Hospital Sketches from the Civil War by Louisa May Alcott
My rating: 4 of 5 stars
I’ve always enjoyed Alcott’s writing, but somehow had never heard of this book until my wife came across it at a bookstore. This book is autobiographical although Alcott doesn’t reveal the name of the hospital or the actual names of her patients. The tone starts out in a very dramatic and somewhat humorous fashion. In some ways it feels like Alcott is satirizing the fact that all women could do to support the war effort is be nurses and, while that’s an important role, it’s not the same as putting your life on the line like the soldiers.
For those who don’t know, Alcott served for a time as a nurse in D.C. until she contracted typhoid fever and left the hospital to convalesce back home in Massachusetts. Sadly, she never really recovered from the “cure” for typhoid fever, i.e. mercury poisoning. It’s an interesting experience reading about this time in her life, while in the back of my mind I know what happens afterwards. It adds a certain level of tragedy to it.
The sketches take part in sections detailing her experience: the preparation for the journey, the journey itself, the day shift at the hospital, the Night Shift, and a postscript that addresses questions a readers has been asking as her sketches had been published. The tone that starts out as comical and dramatic takes a more serious shift at the conclusion of the sketches. Personally, I think that interacting with the soldiers and their families showed Alcott that the war wasn’t only for the horrific injuries, but also for the psychological and emotional wounds it inflicted.
Alcott gives voice to an experience we often don’t hear about when considering Civil War literature. The women who worked the hospitals were the vanguard of the burgeoning nursing field and without their service, so many more soldiers would’ve died. Theirs is a valuable story to read.

───

◆ EXERCISE BRIEF: Rewrite the paragraph of the Hospital Sketches review that begins "For those who don't know" in no more than three sentences, keeping its main facts.

───

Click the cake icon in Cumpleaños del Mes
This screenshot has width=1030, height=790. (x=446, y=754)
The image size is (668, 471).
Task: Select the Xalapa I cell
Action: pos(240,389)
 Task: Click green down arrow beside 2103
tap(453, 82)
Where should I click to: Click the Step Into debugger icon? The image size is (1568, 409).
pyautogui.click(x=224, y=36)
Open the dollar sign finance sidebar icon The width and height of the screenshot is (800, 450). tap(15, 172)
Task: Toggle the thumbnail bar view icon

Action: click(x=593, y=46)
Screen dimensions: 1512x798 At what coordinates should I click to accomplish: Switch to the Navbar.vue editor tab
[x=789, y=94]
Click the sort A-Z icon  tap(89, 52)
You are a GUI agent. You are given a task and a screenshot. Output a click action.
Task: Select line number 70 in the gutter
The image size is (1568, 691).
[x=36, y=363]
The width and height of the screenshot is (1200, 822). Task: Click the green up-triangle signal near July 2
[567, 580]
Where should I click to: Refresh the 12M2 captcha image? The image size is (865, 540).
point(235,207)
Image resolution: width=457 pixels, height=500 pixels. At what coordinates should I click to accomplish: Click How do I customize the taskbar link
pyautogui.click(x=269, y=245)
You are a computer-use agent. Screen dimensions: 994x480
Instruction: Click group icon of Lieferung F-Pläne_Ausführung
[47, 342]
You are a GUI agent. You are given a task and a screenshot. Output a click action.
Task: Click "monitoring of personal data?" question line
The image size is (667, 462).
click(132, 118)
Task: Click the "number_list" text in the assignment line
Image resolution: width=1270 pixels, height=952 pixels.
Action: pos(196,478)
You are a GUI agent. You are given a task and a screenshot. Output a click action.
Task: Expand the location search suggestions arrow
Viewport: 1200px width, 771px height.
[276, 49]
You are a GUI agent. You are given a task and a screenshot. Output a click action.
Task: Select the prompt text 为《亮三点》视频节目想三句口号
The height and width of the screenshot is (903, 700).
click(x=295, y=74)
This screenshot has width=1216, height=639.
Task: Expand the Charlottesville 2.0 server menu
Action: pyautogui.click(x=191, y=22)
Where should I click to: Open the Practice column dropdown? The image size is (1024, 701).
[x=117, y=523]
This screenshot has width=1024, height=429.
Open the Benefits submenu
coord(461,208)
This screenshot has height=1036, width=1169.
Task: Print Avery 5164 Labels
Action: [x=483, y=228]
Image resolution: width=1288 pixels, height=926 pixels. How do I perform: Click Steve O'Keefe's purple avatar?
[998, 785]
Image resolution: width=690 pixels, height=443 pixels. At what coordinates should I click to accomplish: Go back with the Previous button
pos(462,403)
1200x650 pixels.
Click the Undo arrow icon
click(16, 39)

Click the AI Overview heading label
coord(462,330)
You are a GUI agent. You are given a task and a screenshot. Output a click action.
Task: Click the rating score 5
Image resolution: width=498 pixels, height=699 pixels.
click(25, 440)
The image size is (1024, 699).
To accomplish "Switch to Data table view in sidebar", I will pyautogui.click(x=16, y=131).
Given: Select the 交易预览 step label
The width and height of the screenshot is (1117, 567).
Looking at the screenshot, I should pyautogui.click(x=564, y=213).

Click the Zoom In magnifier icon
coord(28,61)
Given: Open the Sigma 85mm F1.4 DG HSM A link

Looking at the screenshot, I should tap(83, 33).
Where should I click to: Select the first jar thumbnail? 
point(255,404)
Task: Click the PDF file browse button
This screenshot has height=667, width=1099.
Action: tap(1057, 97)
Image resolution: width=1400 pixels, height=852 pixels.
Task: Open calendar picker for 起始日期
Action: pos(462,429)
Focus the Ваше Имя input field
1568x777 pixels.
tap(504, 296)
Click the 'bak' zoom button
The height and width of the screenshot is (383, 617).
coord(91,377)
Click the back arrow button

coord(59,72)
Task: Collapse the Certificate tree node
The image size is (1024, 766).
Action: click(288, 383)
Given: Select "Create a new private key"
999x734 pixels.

───

◆ EXERCISE RESPONSE: Alcott worked as a nurse in D.C. until she caught typhoid fever and went home to Massachusetts to recover. She never really recovered from the mercury poisoning that served as the "cure." Knowing what came afterward adds a certain tragedy to reading about this period of her life.